「慰安婦問題の意見書の和訳を」杉田水脈議員が外務省に注文 HPに英文のみ、国民に政府見解広めるべき

 自民党の杉田水脈(みお)衆院議員が、外務省に真っ当な注文を付けている。日本政府は昨年2月、米国連邦最高裁に「グレンデール慰安婦像撤去訴訟の原告を支持する意見書」を提出し、慰安婦問題のウソについて指摘したが、外務省のHPには英文しか掲載されていないのだ。杉田氏は「日本語版を作成し、国民に広く事実を知ってほしい」と訴えている。

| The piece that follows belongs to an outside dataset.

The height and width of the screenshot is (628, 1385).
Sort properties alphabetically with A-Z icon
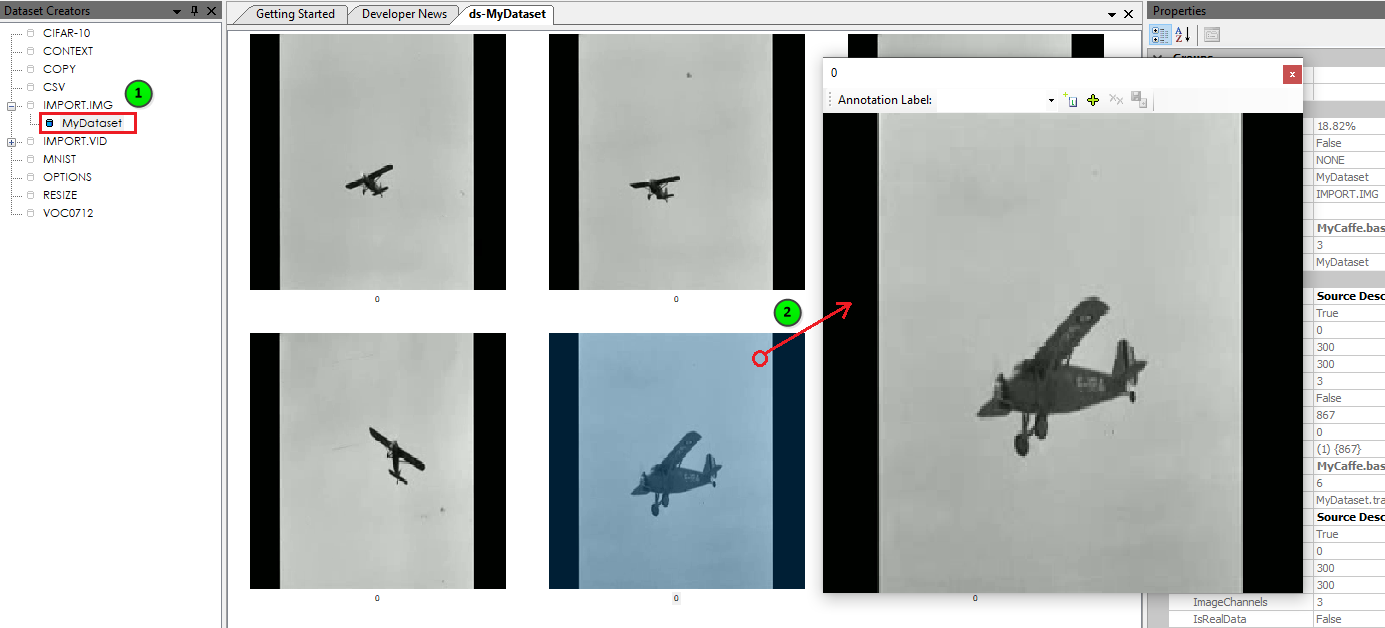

 3月28日の衆院外務委員会は、慰安婦問題にとって画期的だった。

 日本政府は2016年2月、スイス・ジュネーブの国連欧州本部で開かれた女子差別撤廃委員会の対日審査会合で、外務省の杉山晋輔審議官(現駐米大使)が、以下のように発言していた。

 「軍や官憲による(慰安婦の)強制連行を確認できるものはない」「吉田清治氏が虚偽の事実を捏造(ねつぞう)して発表し、朝日新聞が事実であるかのように報道したのが原因だ」「『性奴隷』といった表現は事実に反する」「『20万人』という数字も、具体的裏付けがない」

 杉田氏は前出の外務委員会で、「杉山氏の発言は政府の正式見解か?」と問いただした。外務省の鯰(なまず)博行アジア大洋州局参事官は「杉山の発言は日本政府の見解である」と断言した。国権の最高機関である国会での発言だけに、この答弁は極めて重要だ。